Bone Drugs Impair Fracture Recovery
Saturday, July 19, 2008
Byron J. Richards, Board Certified Clinical Nutritionist
The use of bisphosphonate bone drugs under the guise of bone health is a tragic con game that has hoodwinked millions of American women – and the data on these drugs just keeps getting worse.
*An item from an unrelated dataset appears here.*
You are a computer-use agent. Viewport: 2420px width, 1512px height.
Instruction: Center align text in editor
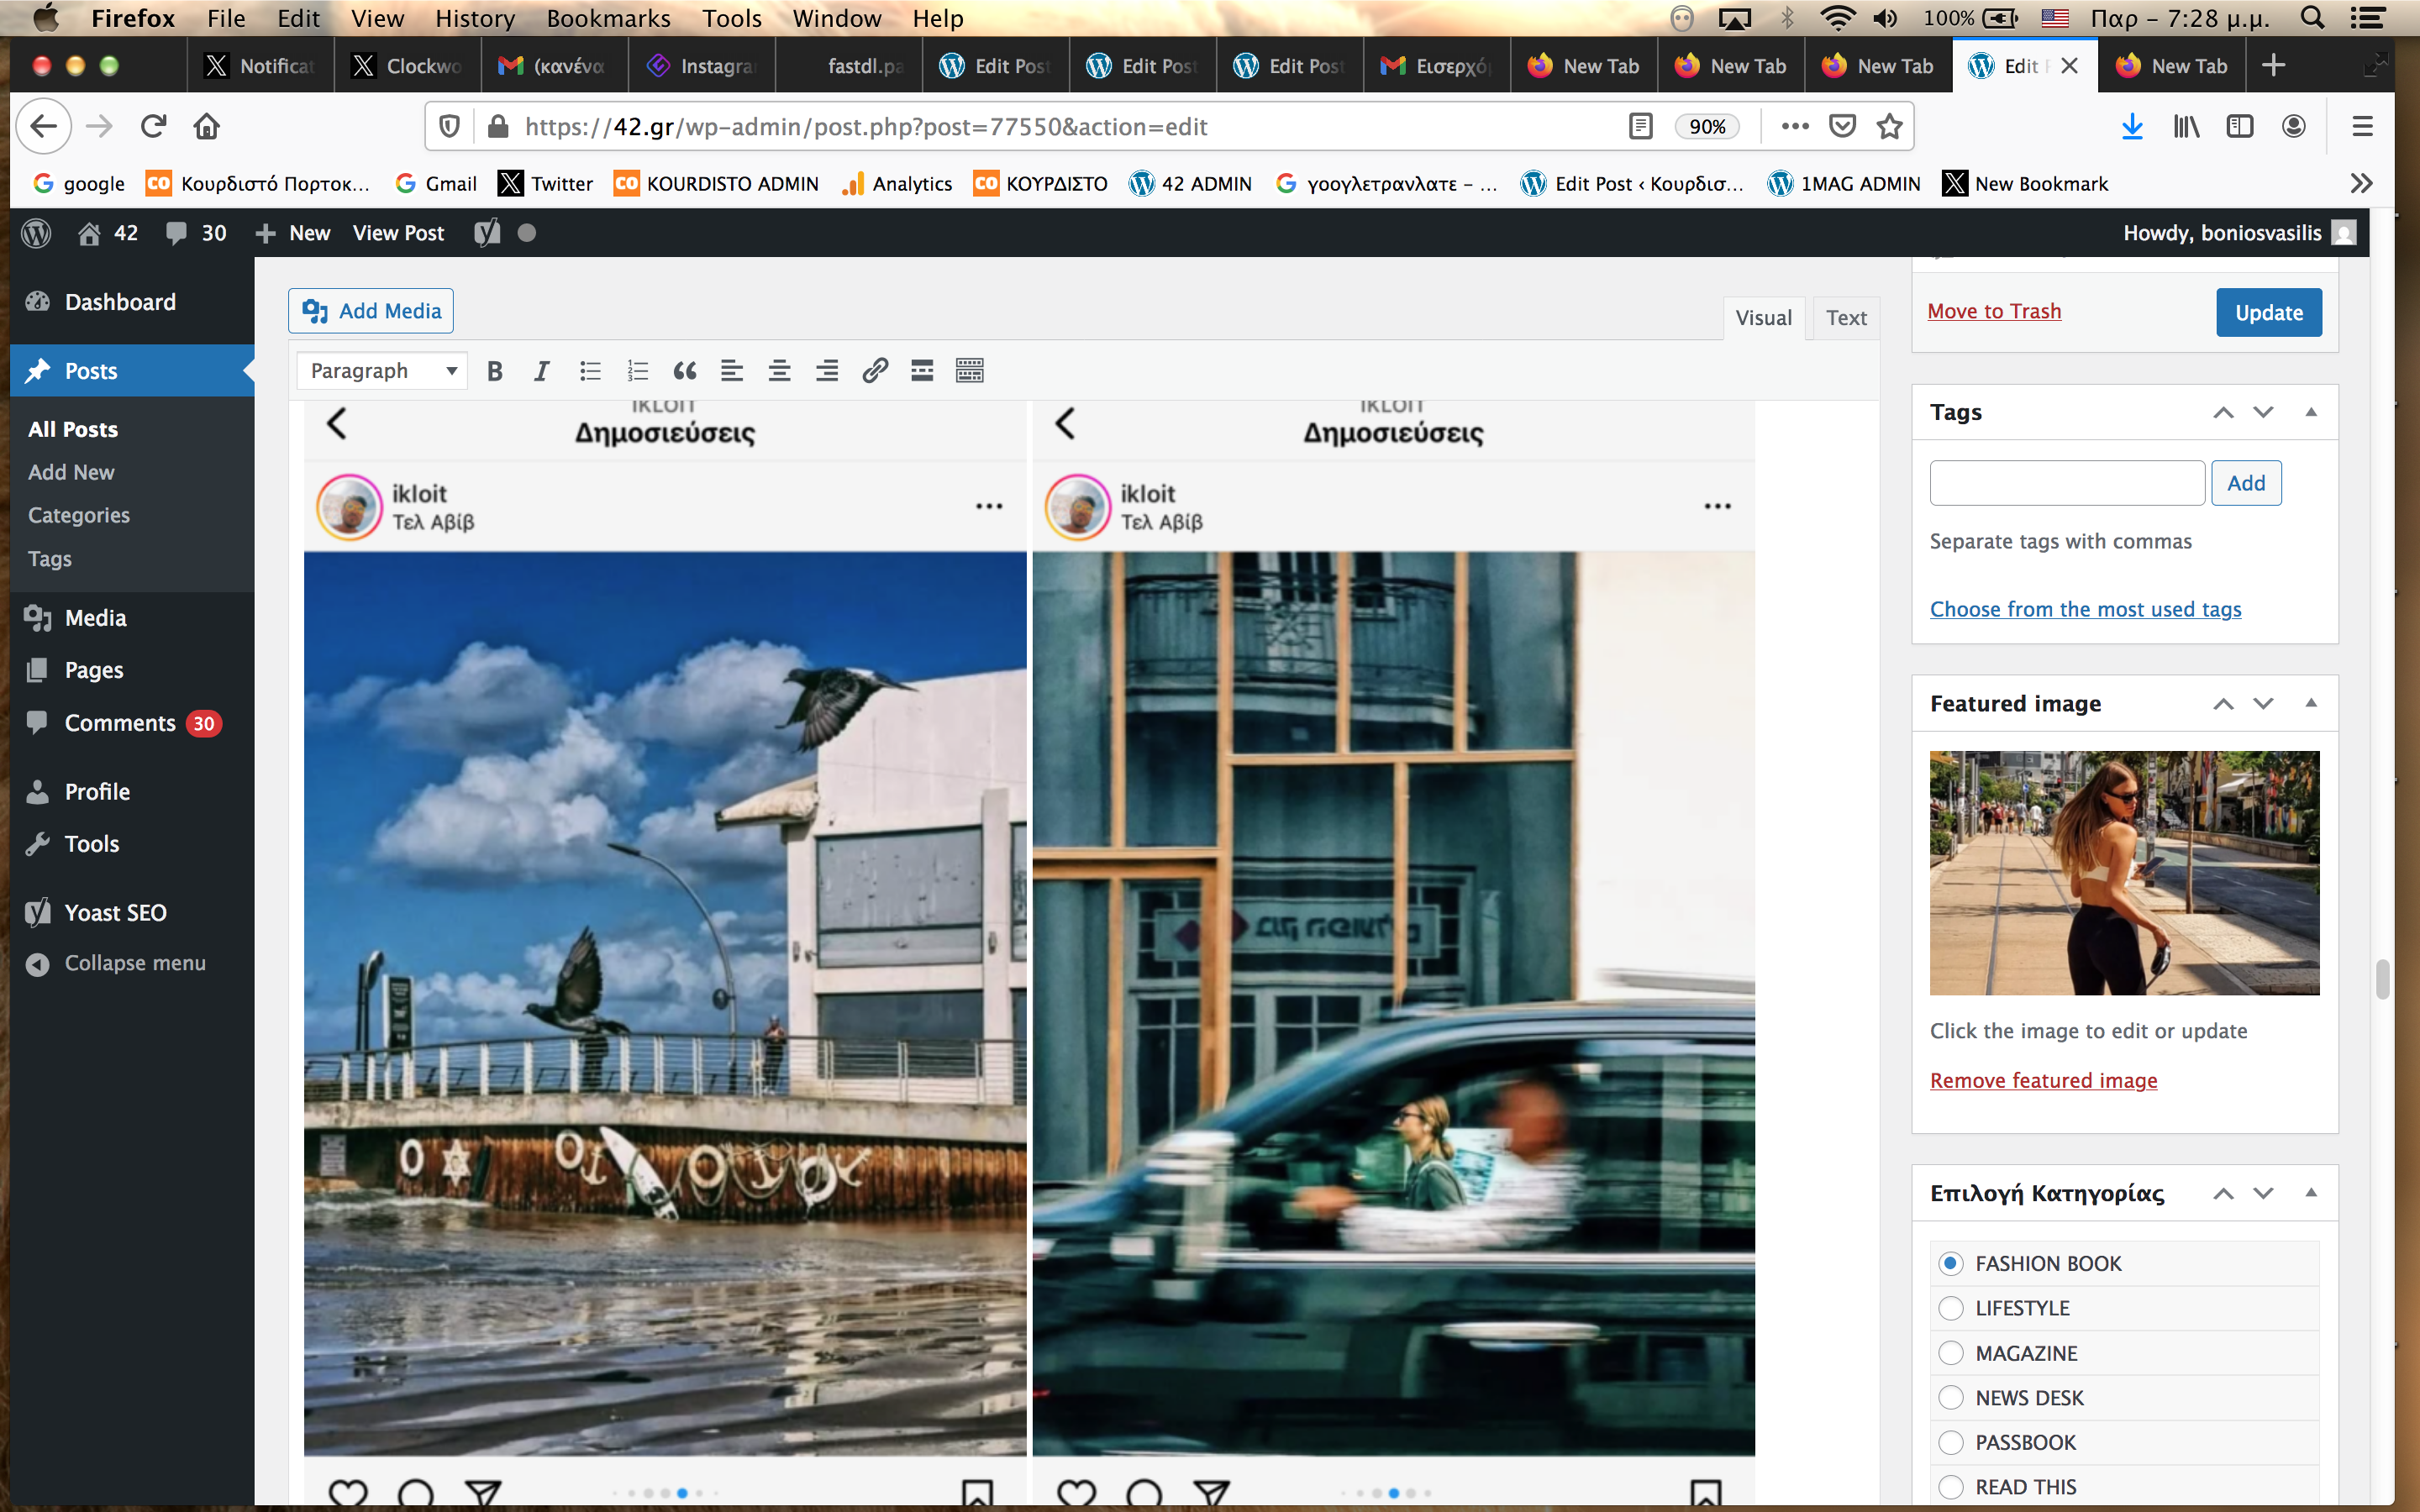[779, 371]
Recently the FDA issued a warning that these drugs can cause debilitating bone pain. Around the same time a study came out showing that women who faithfully took these drugs for longer then five years were suffering abnormal fractures1 from low impact and analysis of their bones showed them to be similar to the bones of feeble elderly patients in terrible health. These drugs even cause atrial fibrilation2 that can lead to a heart attack. Of course, I have written extensively on this subject in my previous feature article “The Delusion of Bone Drugs.”
A new study shows that bone drugs drastically interfere with the long-term healing and strength of bone that is recovering from a fracture3. The drugs exert a nasty adverse influence on bone metabolism long after they are discontinued. The drugs block the natural repair process needed to harden and strengthen bone – resulting in poor healing quality and the inability of bone to tolerate stress. The authors of the study concluded that bisphosphonate drugs “can significantly affect remodeling long after the drug is ceased.”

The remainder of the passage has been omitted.